▶ [ACTIVITY]:
The records underneath are to be printed in full and exactly, with no pictures carried over.

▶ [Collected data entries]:
_ _ _ _

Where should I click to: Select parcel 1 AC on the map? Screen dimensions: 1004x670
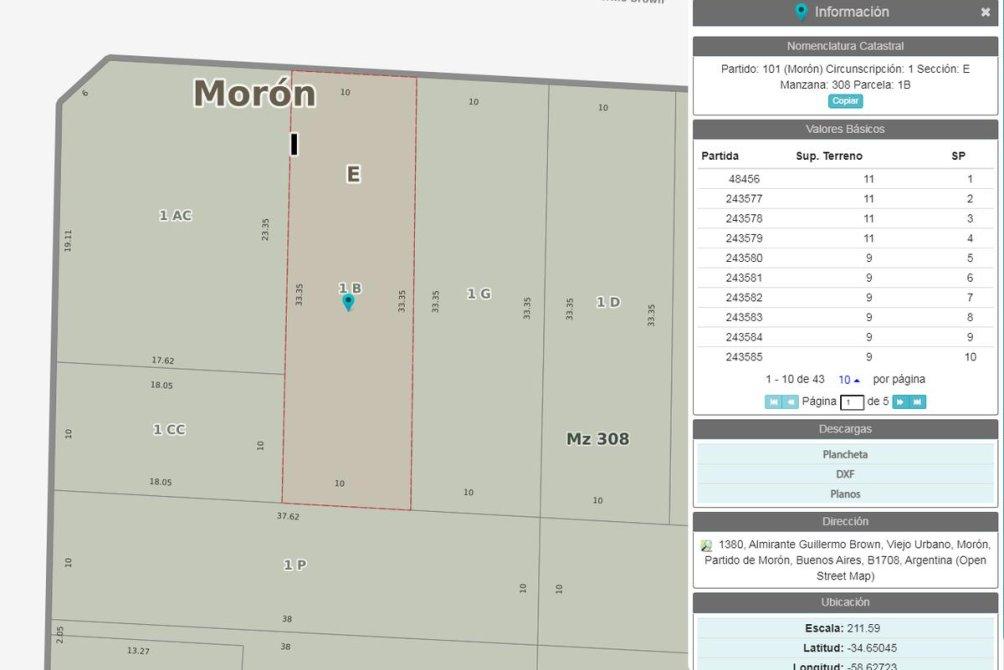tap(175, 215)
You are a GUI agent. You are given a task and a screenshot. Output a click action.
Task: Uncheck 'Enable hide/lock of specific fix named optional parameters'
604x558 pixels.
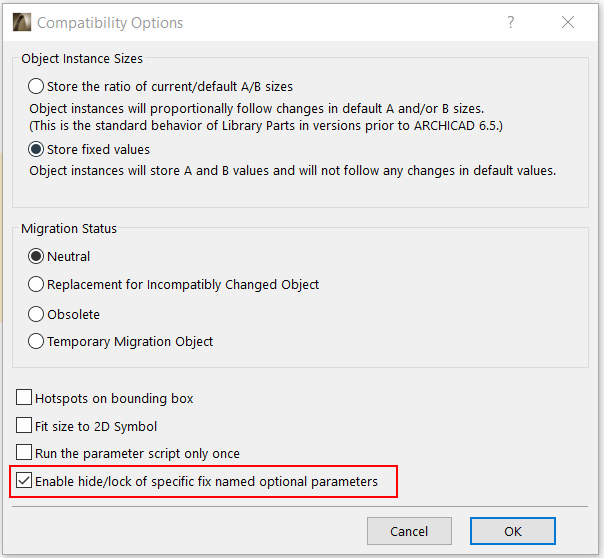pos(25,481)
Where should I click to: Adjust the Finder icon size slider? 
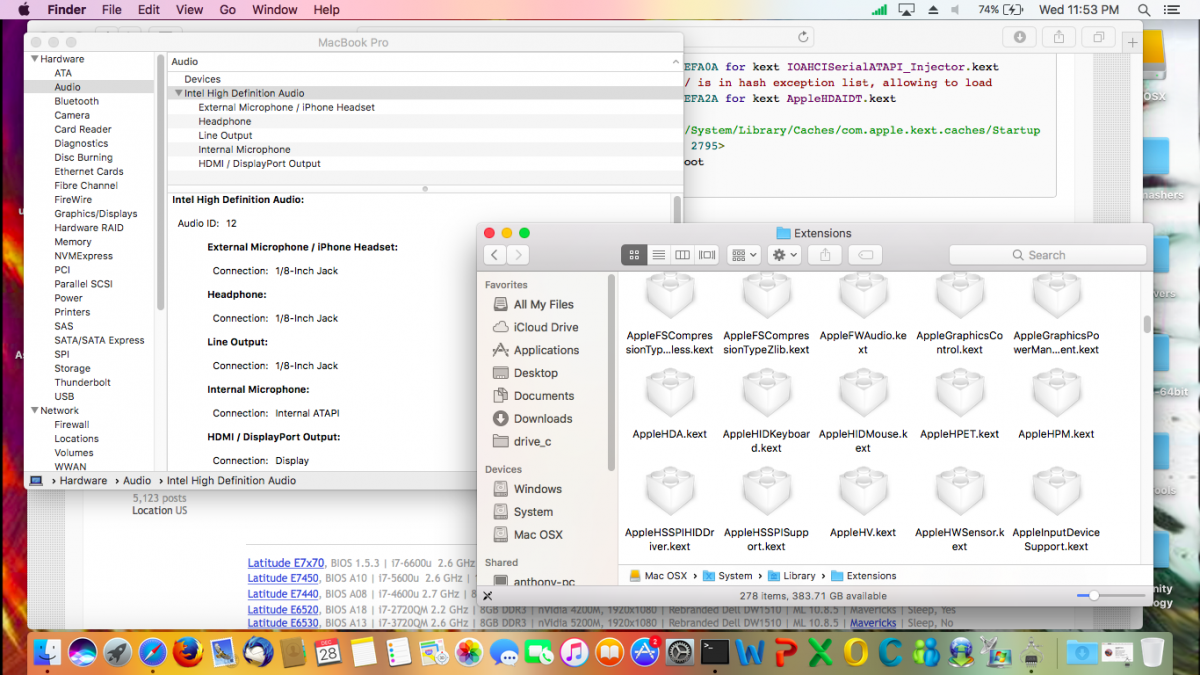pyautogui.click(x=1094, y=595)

_ _ _ _

▶ [OUTPUT OF THE TASK]:
Where should I click to: Select parcel 1 AC on the map? Screen dimensions: 1004x670
tap(175, 215)
You are a GUI agent. You are given a task and a screenshot. Output a click action.
Task: Uncheck 'Enable hide/lock of specific fix named optional parameters'
604x558 pixels.
pos(25,481)
Where should I click to: Adjust the Finder icon size slider? 
pyautogui.click(x=1094, y=595)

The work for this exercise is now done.